My name is Alison Kafer. I came from Austin, Texas [to attend VIBE]. I do work in disability studies, and I’m particularly interested in how disability studies and disability movements link up with and don’t link up with other movements. So, thinking about questions of solidarity and proximity and relation, and thinking about that in terms of activist movements and in terms of theories. Which theories travel— why and why not? I think that theorists have been talking a lot and activists have been talking a lot about the need to imagine different types of futures and different kinds of futures that are connected to different views of the past and different experiences of the present. Artists offer us tools for doing that; artists are making new worlds through their work. What they make and what they conjure and imagine gives us ideas, gestures, patterns and designs to occupy space and time differently, which is amazing.
Crip comes from activist communities in the US and the North American context. It comes from the word crippled. But activists have taken it up as a reclaiming of the word. It often gets talked about as an umbrella term. So, it’s a word that can encompass various types of experiences of disability and some would say, also of deafness. But the word has an edge, and it has different edges for different people. So for folks who are not familiar with disability communities it can have an edge, I think a good kind of edge, of like sort of in your face and it challenges ideas about disability. But I think within some disability communities, and I would think also certainly within some Deaf communities it has a different kind of edge, in that it doesn’t always do the coalitional work that people say it does. It’s like all language—it has promise and risks, right. So I think sometimes, myself included, we use it without thinking about that it is not a word that resonates for everyone, and that lack of resonance is not necessarily a sign of disconnection from disability or disconnection from anti-ableist work but actually can come from a different lens on those questions.
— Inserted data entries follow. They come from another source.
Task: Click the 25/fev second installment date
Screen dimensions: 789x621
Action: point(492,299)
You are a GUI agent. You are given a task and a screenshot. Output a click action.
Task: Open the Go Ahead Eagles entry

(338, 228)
I have an incredibly rich disability community virtually and at events like this. I don’t have one in my day to day life, and so it is always inspiring and nurturing and enlivening and multi-sensorially amazing to be in these spaces. Everything I have heard has been new and inspiring. But there is also a level of ambivalence in being in these spaces in that they are not spaces I have with me all the time, and I think that’s true for I would think other folks here as well. And so, what are the communities we carry with us? And what are the communities that we often carry alone? And what are the communities we leave behind? These are not new thoughts or questions, but I just feel them very acutely in these kinds of spaces. And you are catching me at the end of the conference, right, when I am getting ready to leave so it’s even more present.
Artists offer these representations that can allow people to be seen or witnessed or heard or felt who don’t get that in their daily lives, or don’t get it in affirming ways. But recognition can also be deeply painful. And so it’s not new, but it’s important. And I think that spaces like this offer room for ways to think about ambivalence as also being an essential part of social justice work.
Holding onto the dream of an accessible future and more accessible spaces is like beauty. That just fills me with joy. But part of that has to be recognizing that we get closer to that by bumping up against each other and edges and so we have to be open to that and be vulnerable to that tension. It’s a work in progress and it’s a work in progress that takes place over people’s bodies and minds. And so wow can we do that justly?
I mean a lot of the art here [at the conference] is art I have struggled with, because I don’t actually know that I have the bodily capacity to interact with it in the way that it is intended to be interacted with. But that has made me think about other things I take for granted , assumptions I make. That sense of discomfort and occasional alienation I think is hard but it pushes me.
I was an art major in college and the year after I graduated from college I was in a fire and that’s how I became disabled. And… my hands were radically changed, damaged in that fire. So the deep affective response that you’re feeling [from me] in relation to these questions of art are about art and artists, but they are also I think about my own continuing to sort of think through trauma. And I don’t really make art anymore in the sense of creating visual art and I have all these amazing models of people who make art with different kinds of bodies and who have made art after trauma or after transformation. But it’s just not something I have done. And I know, on some deep level, that to do it would require a kind of reckoning that I haven’t made space for, intentionally or not. So there’s a kind of recognition I think in art making that I deeply value and it feels familiar to me, the vocabulary feels familiar to me. I feel grateful that I have a kind of profession that allows me to spend time with artists and examine what they do and think through it and put it into different vocabulary. That isn’t easy. I mean writing is really hard and it also requires a reckoning with trauma, but it’s a kind, it’s a kind I have made space for in a different way.
There is a part of me that thinks I will start work in a different form one day, but I may not. But just knowing that other temporal relations are possible, I think in some ways makes it available for me to have these kinds of conversations.